Exercise prompt: What is needed is a word-for-word copy of the lines below from the one with "Where should I click to: Click the room" through the one with "Task: Open the blue color swatch picker", both included, with every picture left out.

Source records:
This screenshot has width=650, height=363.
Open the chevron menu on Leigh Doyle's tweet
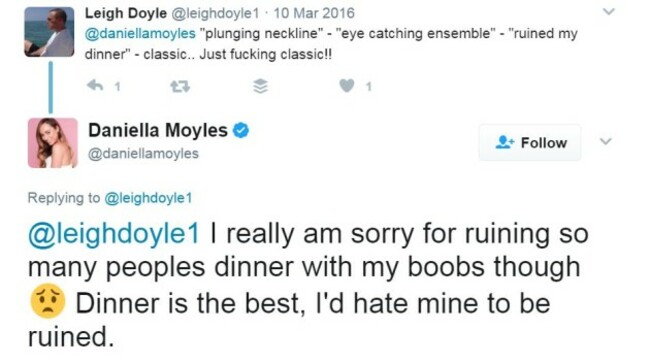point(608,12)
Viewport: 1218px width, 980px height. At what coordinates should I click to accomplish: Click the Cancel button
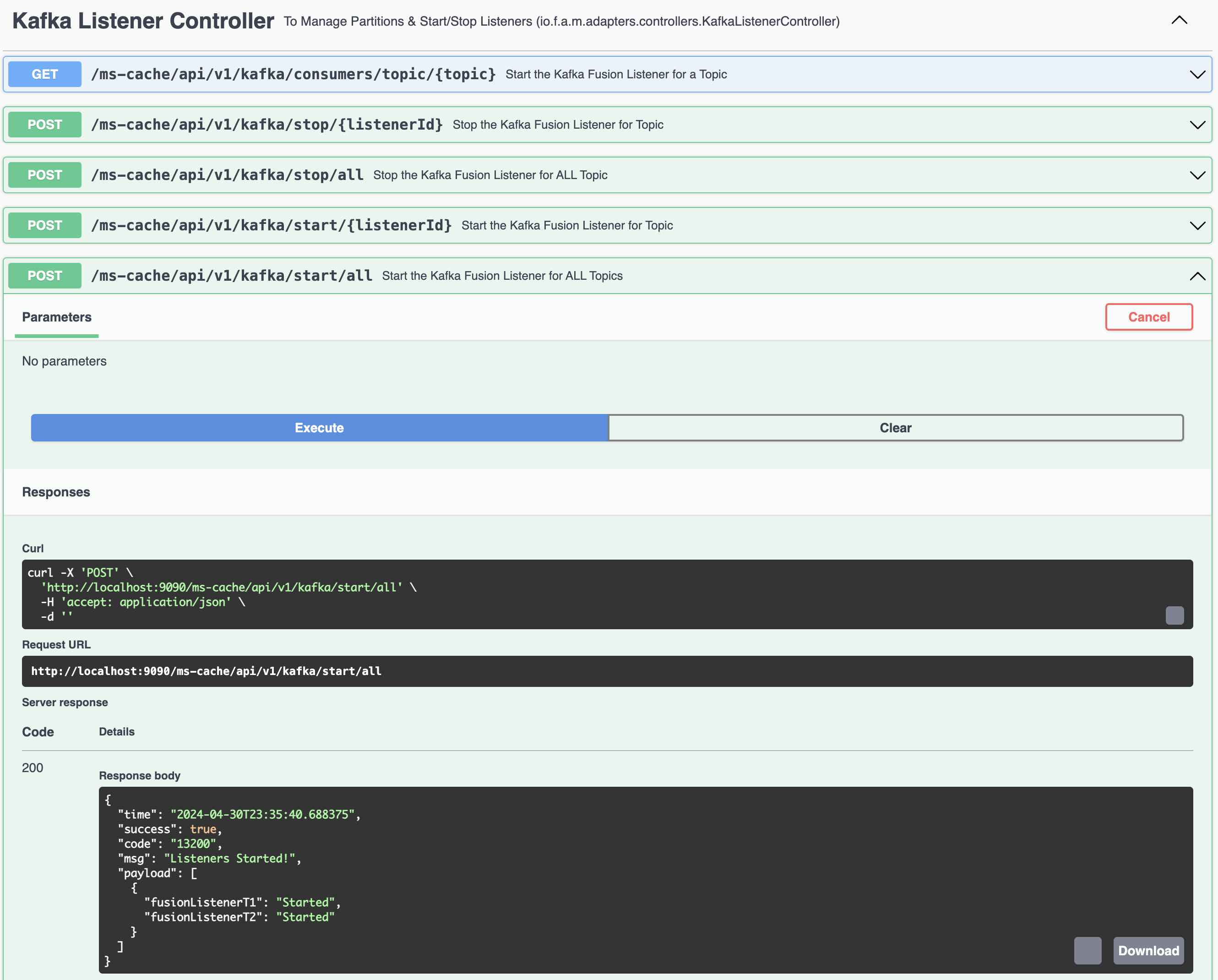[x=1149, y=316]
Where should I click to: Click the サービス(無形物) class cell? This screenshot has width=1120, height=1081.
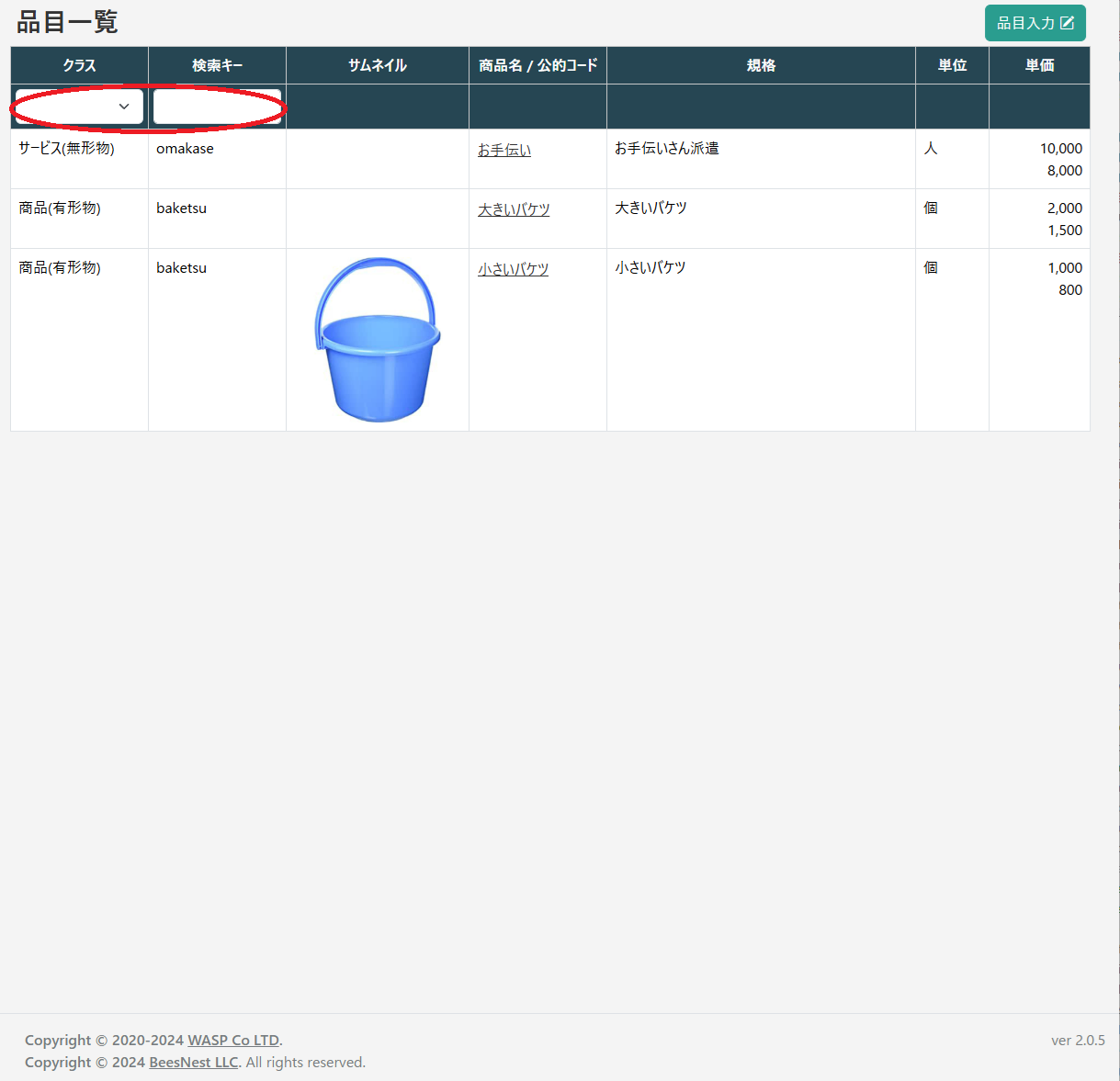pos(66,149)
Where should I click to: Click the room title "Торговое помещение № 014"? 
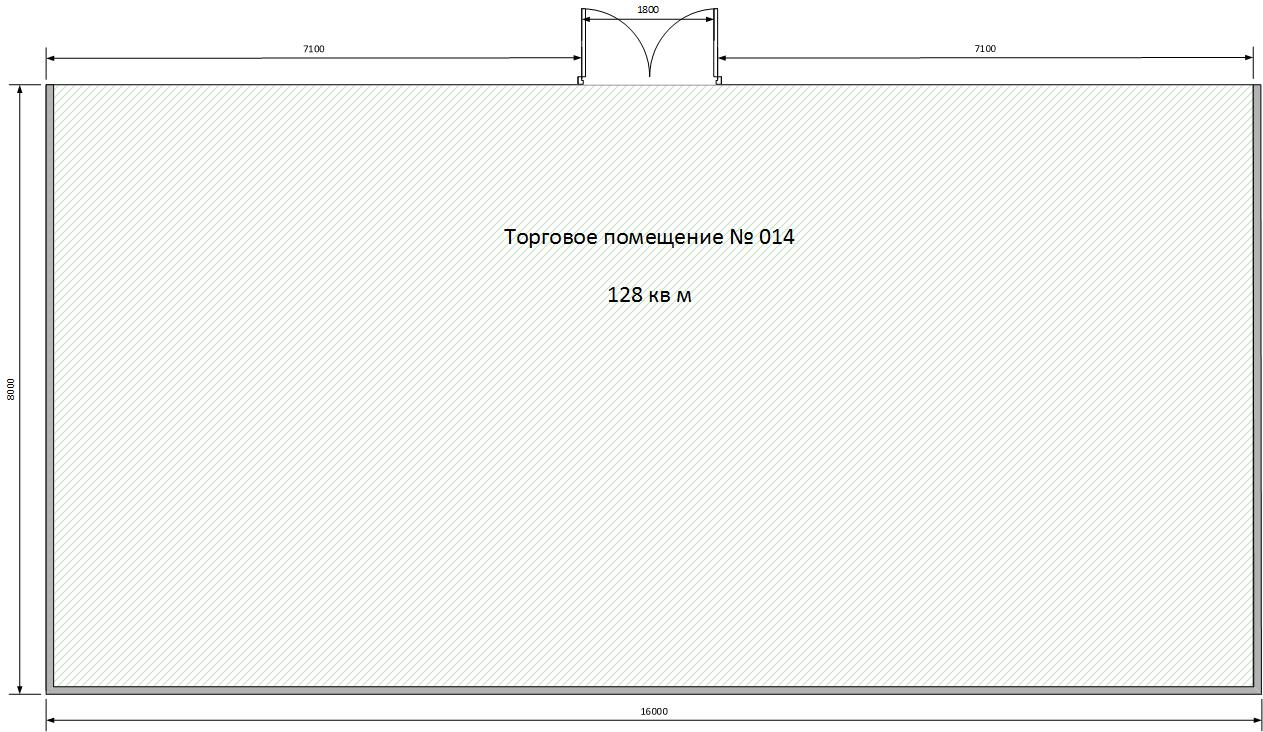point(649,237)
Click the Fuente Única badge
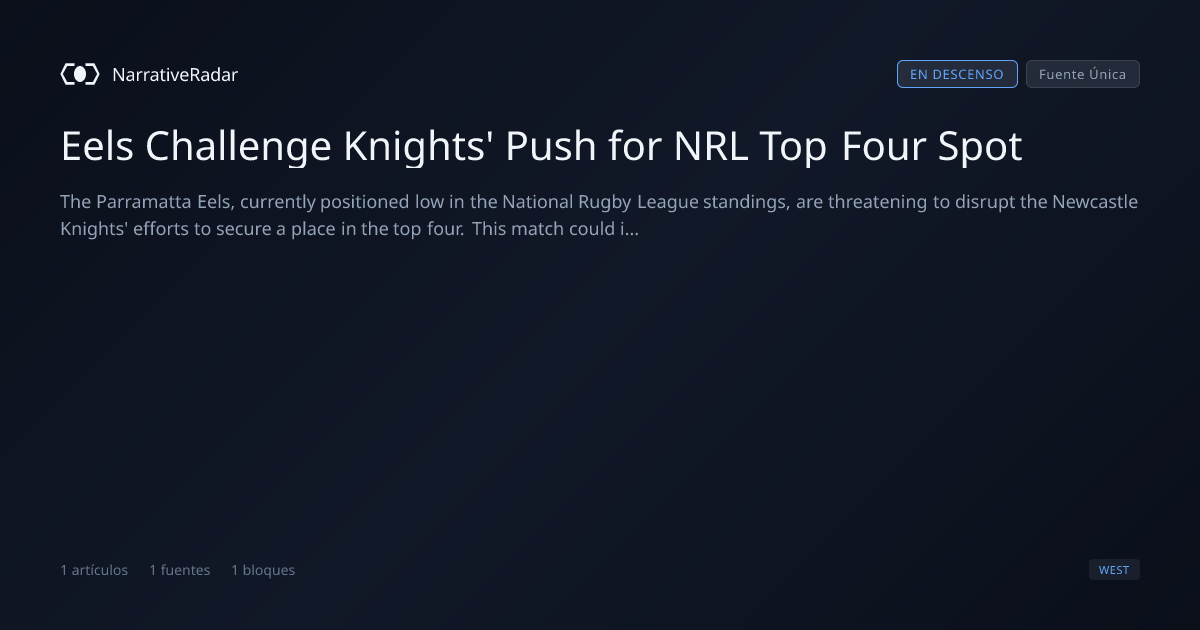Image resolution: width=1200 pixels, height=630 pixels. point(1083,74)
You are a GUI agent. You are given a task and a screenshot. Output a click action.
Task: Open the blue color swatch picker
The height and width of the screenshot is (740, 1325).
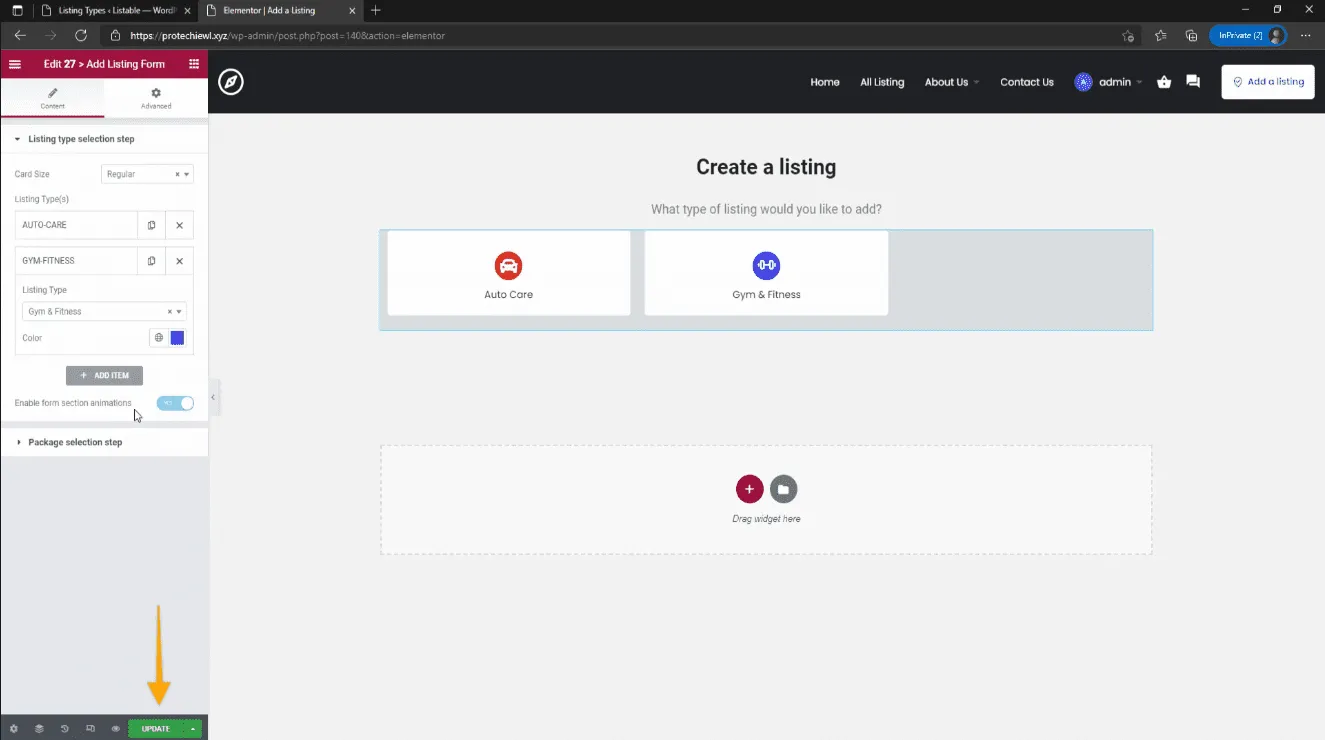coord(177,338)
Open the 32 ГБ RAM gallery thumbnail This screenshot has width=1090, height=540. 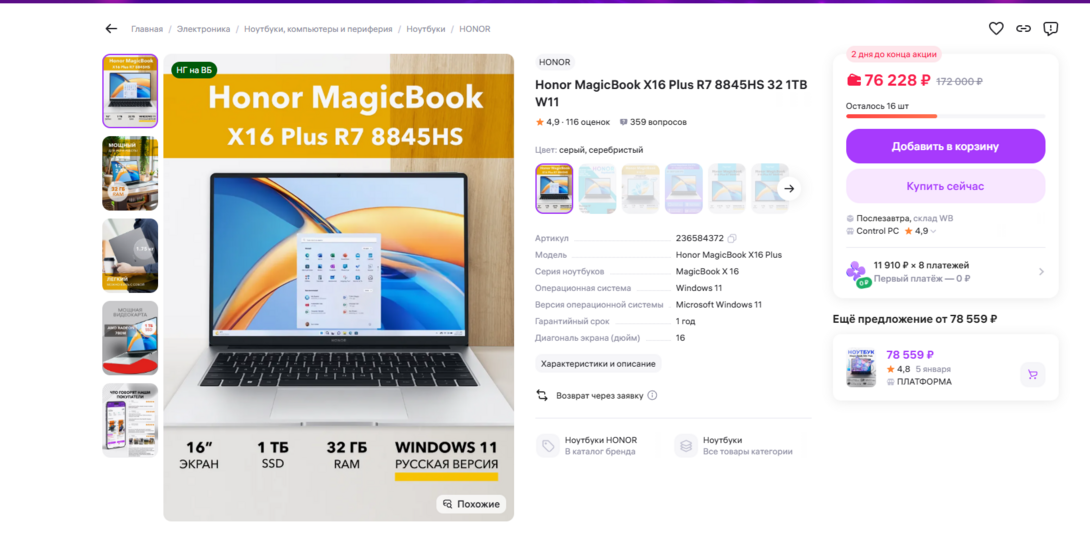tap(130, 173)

Completed task:
Where should I click to: Click the room title "Торговое помещение № 014"? 
point(649,237)
Click the Fuente Única badge
Image resolution: width=1200 pixels, height=630 pixels. point(1083,74)
You are a GUI agent. You are given a task and a screenshot. Output a click action.
Task: Open the blue color swatch picker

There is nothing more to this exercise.